= Butch Mystique =

2003 documentary film by Debra A Wilson

Butch Mystique is a 2003 documentary directed by Debra A. Wilson. The documentary explores the lives of a group of African American butch identified lesbians within the Oakland/San Francisco Bay area.

== Content ==

The documentary follows nine African American butch identified lesbians: Chris Baldwin, Skyler Cooper, Elyse Duckett, Matu Feliciano, Pippa Fleming, Carol Hill, Kymberly Jackson, Sable McQuarters, and Johnnie Pratt. Within the documentary, the women range in their ages and share various aspects of their personal lives and specifically about their butch lifestyle.

The topics discussed include: their look/gender expression, self acceptance and coming out, childhood, relationships with family members, partners, perceptions of society, and what it means to identify as butch. Because of these women's shared racial identity as African American butch lesbians, the interplay of race, gender, and sexuality is very much relevant to the documentary. The testimonies of these women have been described as raw, powerful, intimate, and ultimately convey the experience of finding and being one's self outside the norm of society.

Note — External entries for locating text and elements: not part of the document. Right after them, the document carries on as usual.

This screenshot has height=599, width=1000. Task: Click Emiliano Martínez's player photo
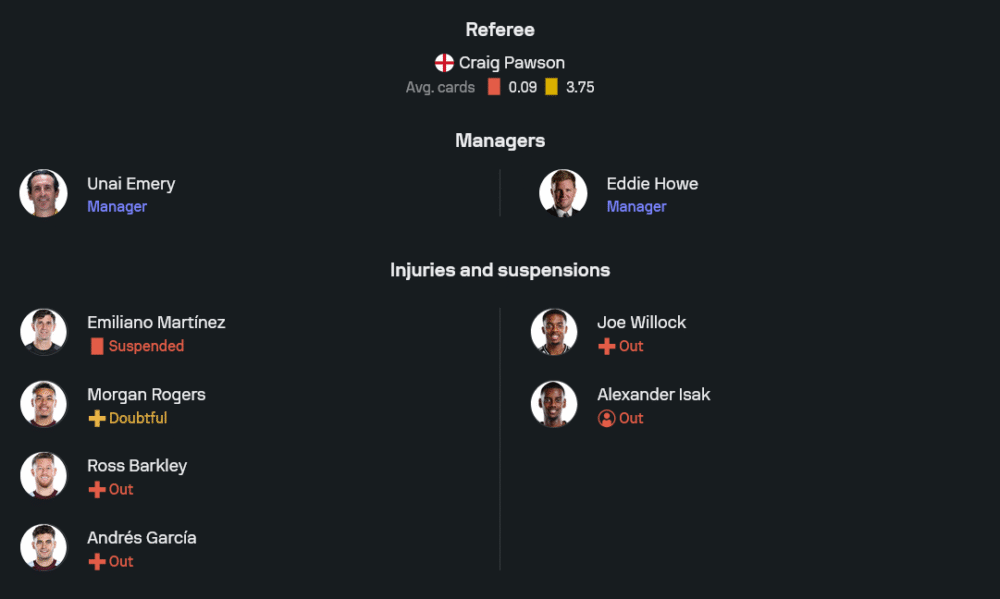44,332
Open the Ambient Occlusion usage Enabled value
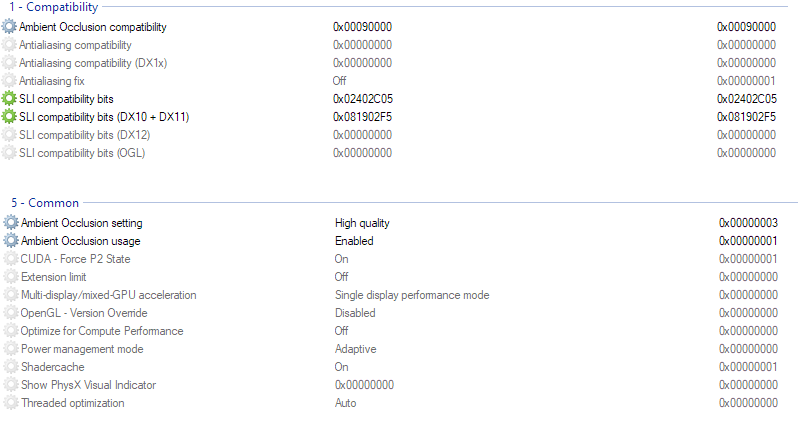Viewport: 803px width, 421px height. pyautogui.click(x=354, y=241)
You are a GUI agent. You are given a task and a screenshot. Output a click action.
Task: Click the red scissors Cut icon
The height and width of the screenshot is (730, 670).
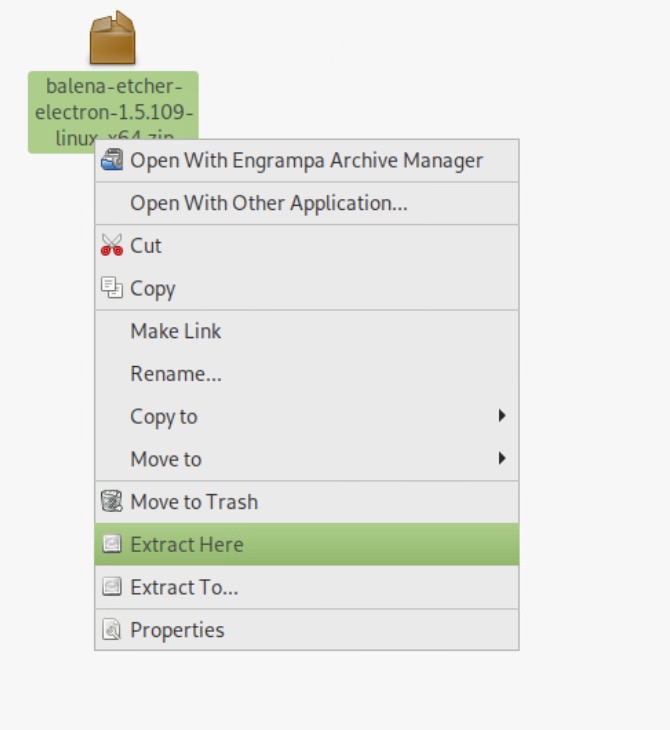coord(112,246)
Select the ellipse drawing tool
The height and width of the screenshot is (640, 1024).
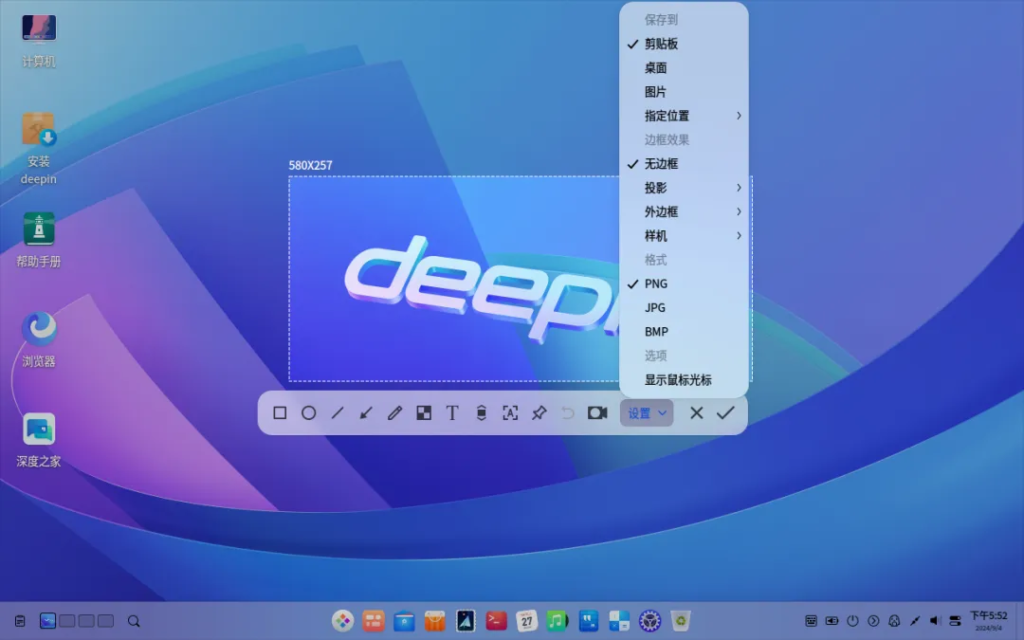pos(309,413)
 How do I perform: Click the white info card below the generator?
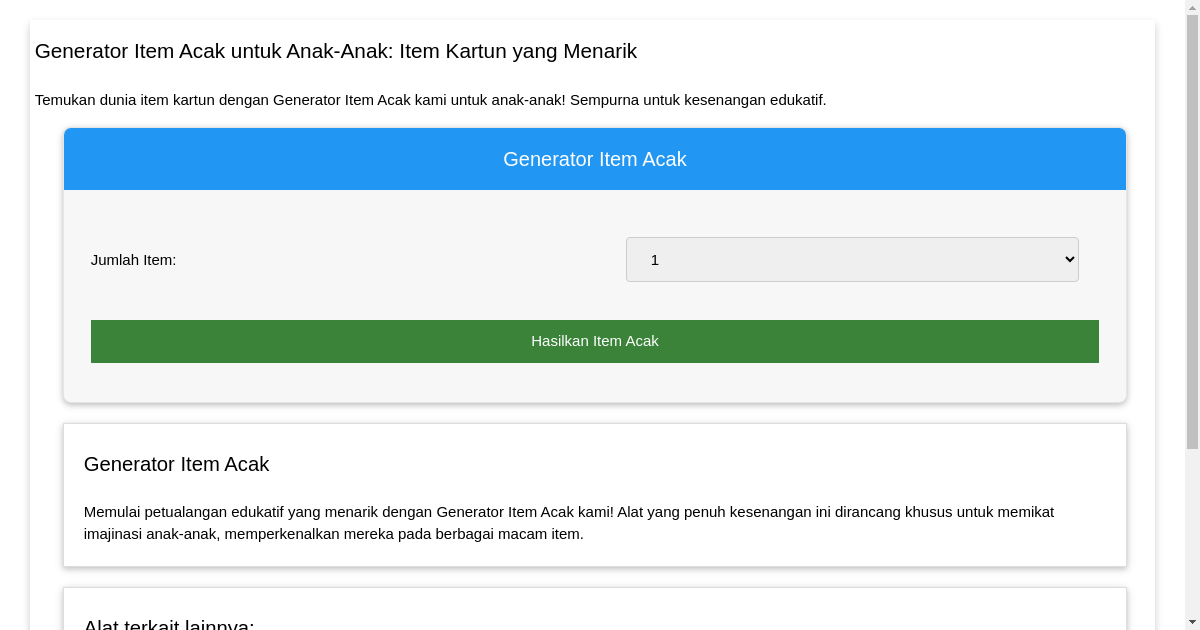595,494
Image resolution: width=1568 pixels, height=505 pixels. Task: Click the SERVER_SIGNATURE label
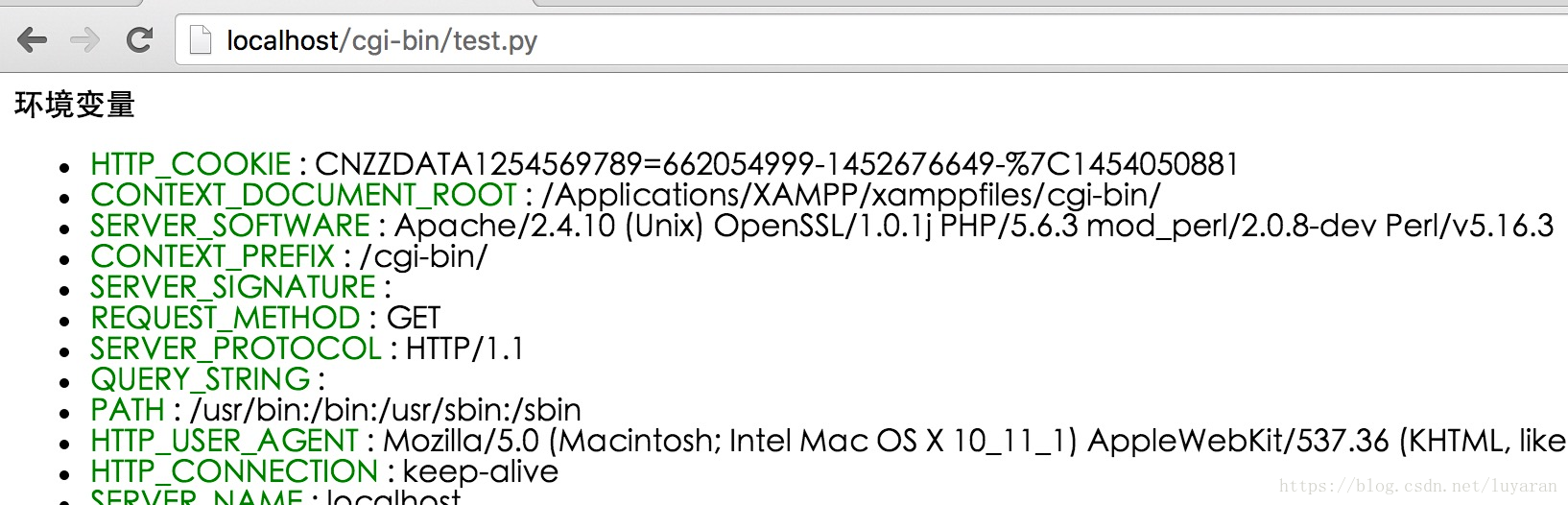[233, 287]
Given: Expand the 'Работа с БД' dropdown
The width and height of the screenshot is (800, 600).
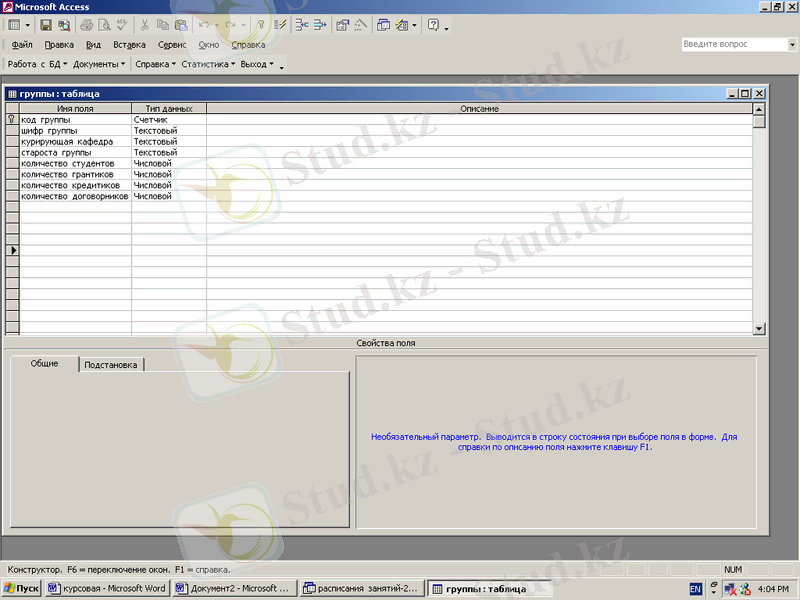Looking at the screenshot, I should pyautogui.click(x=37, y=64).
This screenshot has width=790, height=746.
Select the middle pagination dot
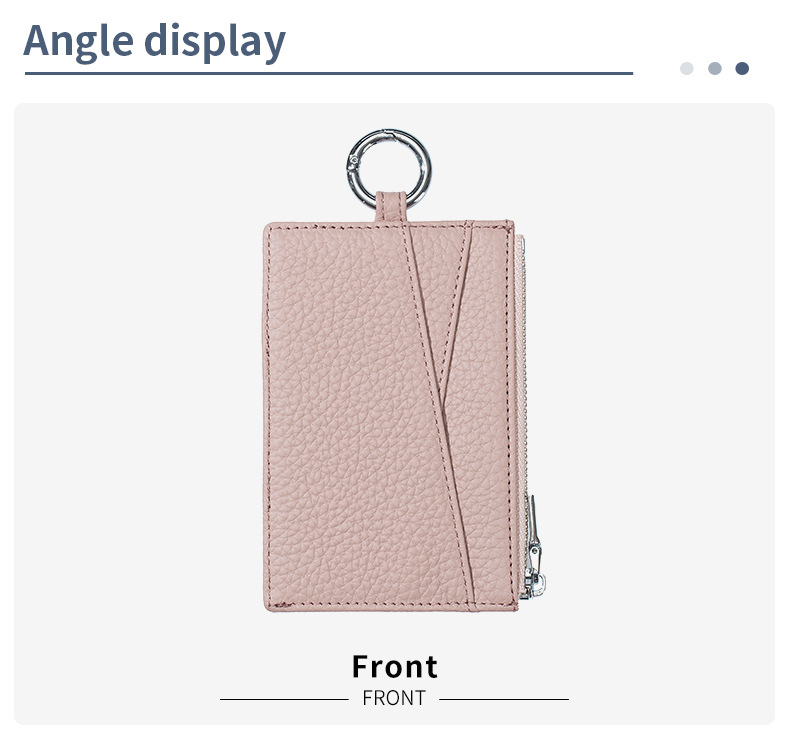pos(714,68)
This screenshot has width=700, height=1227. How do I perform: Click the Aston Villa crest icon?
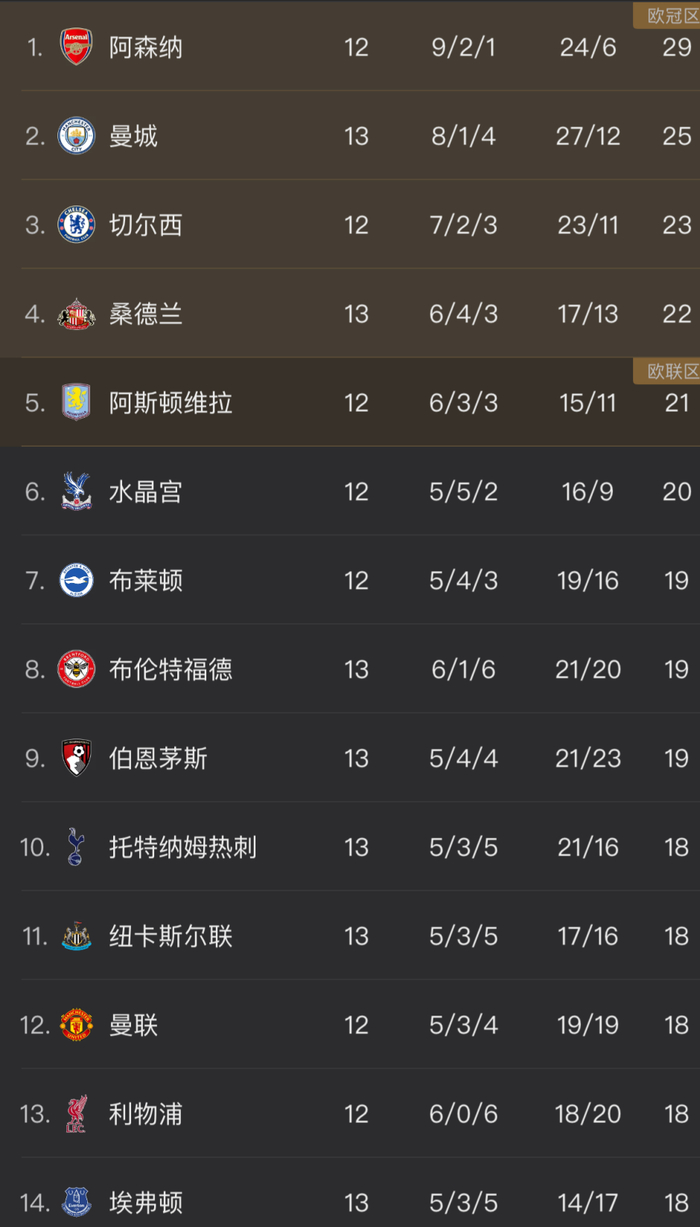coord(74,403)
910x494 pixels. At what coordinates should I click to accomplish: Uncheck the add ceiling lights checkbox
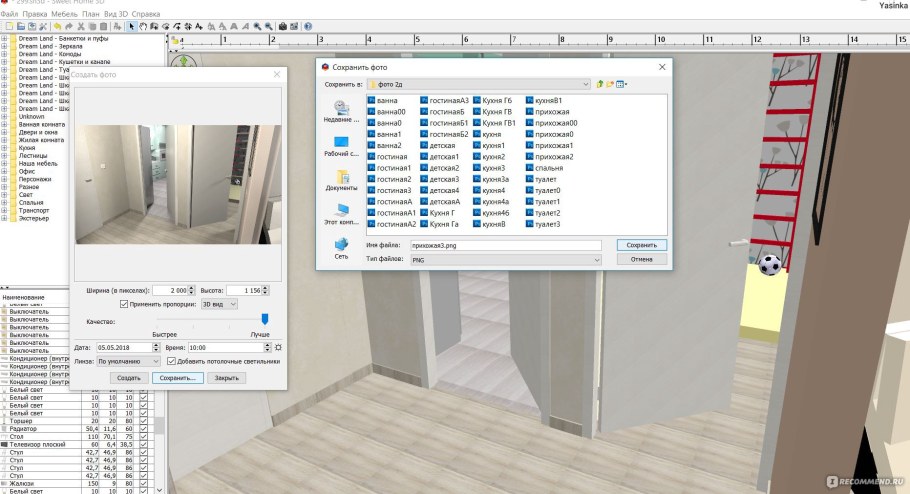pos(171,361)
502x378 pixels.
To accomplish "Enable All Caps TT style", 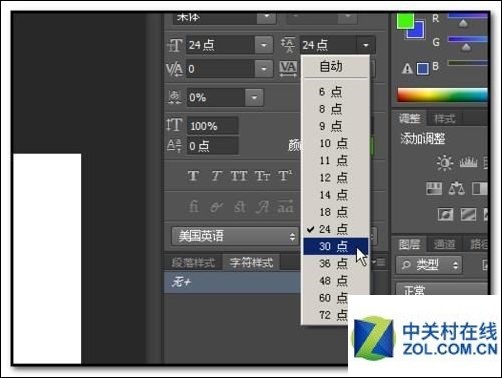I will 239,176.
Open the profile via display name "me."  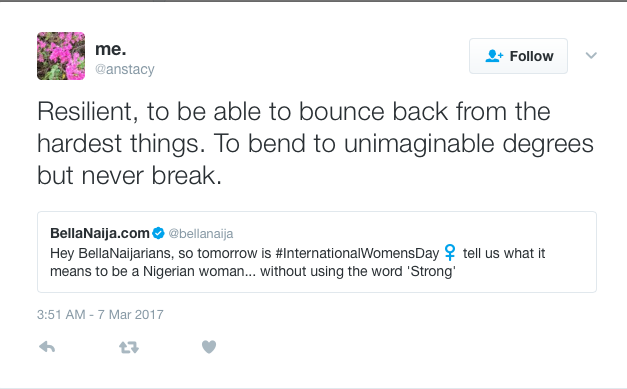[111, 49]
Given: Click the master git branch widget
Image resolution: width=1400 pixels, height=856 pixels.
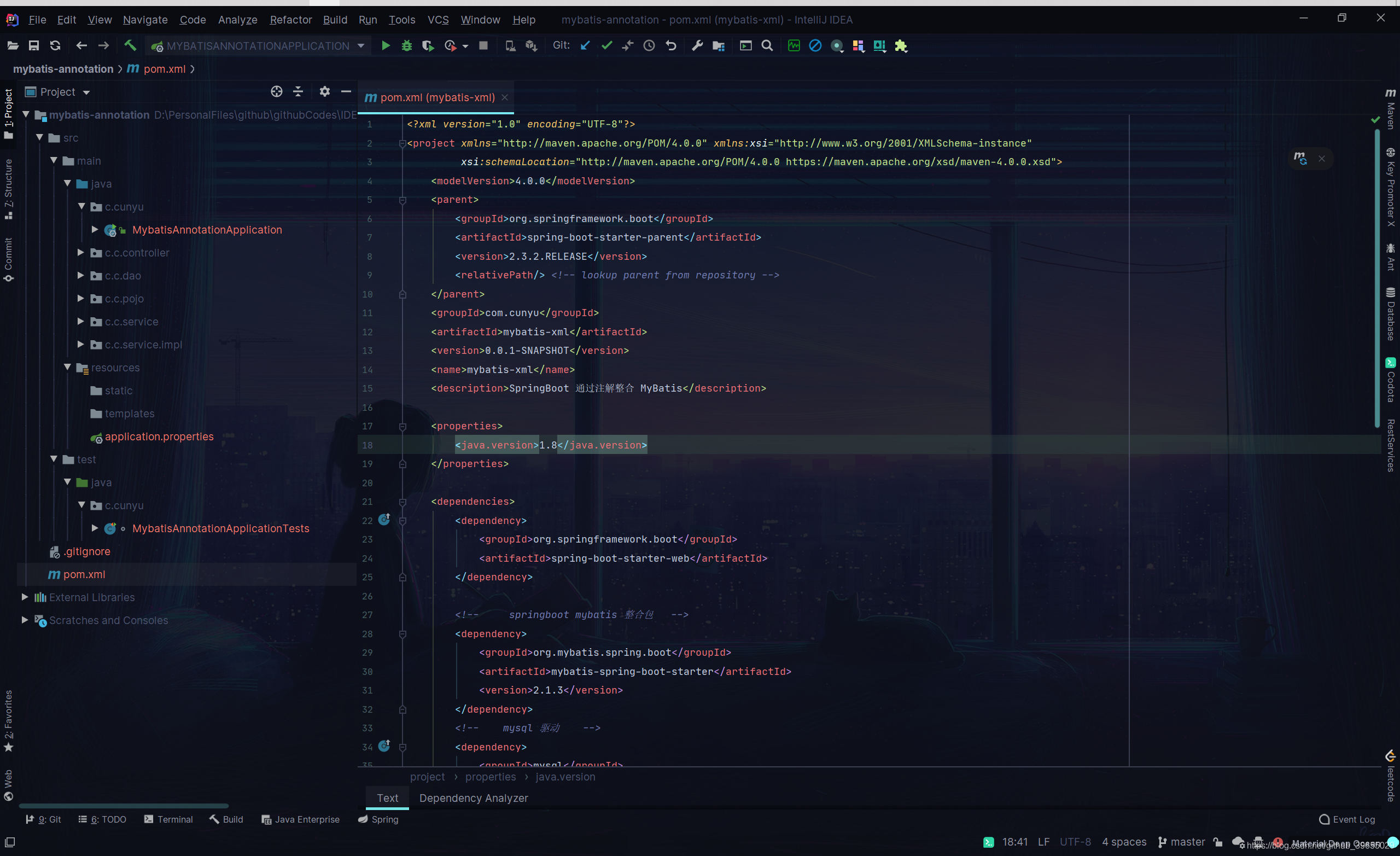Looking at the screenshot, I should tap(1182, 842).
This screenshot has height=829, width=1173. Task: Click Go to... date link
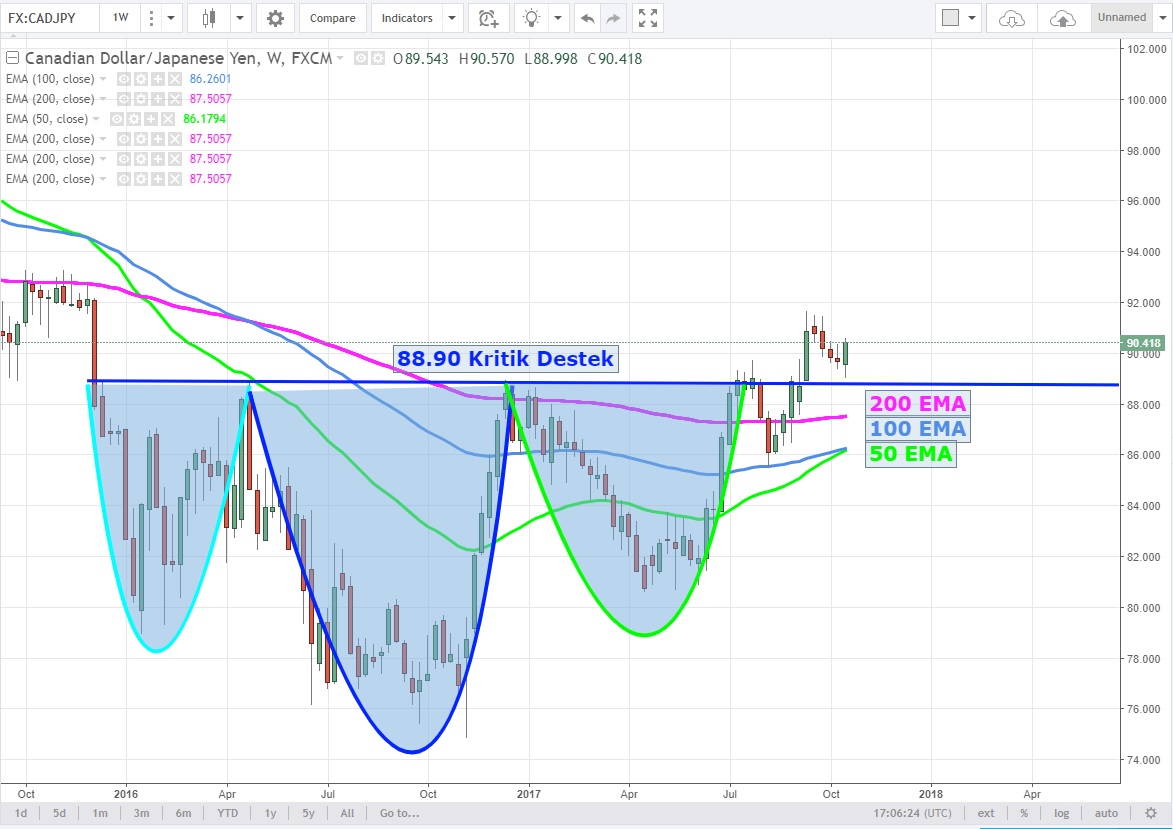(x=399, y=813)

Wilson suggested that Butch Mystique, “goes beneath the surface, beyond the stereotypes, to reveal the heart of what it means to be an African American butch-identified lesbian.”

== Reception ==

Malinda Lo proclaims that Butch Mystique: “succeeds in presenting an interesting and informative picture of the lives of African American butch lesbians, because the interviews succeed in making each of these women truly human.” Lo critiques that the documentary could have better situated the stories of the women within the relevant historical and geographical context.

== Awards ==

The documentary was awarded the Audience Award for Best Short at the 2003 San Francisco International Gay and Lesbian Film Festival. Also, the documentary won the 2004 Showtime Black Filmmaker Showcase grant.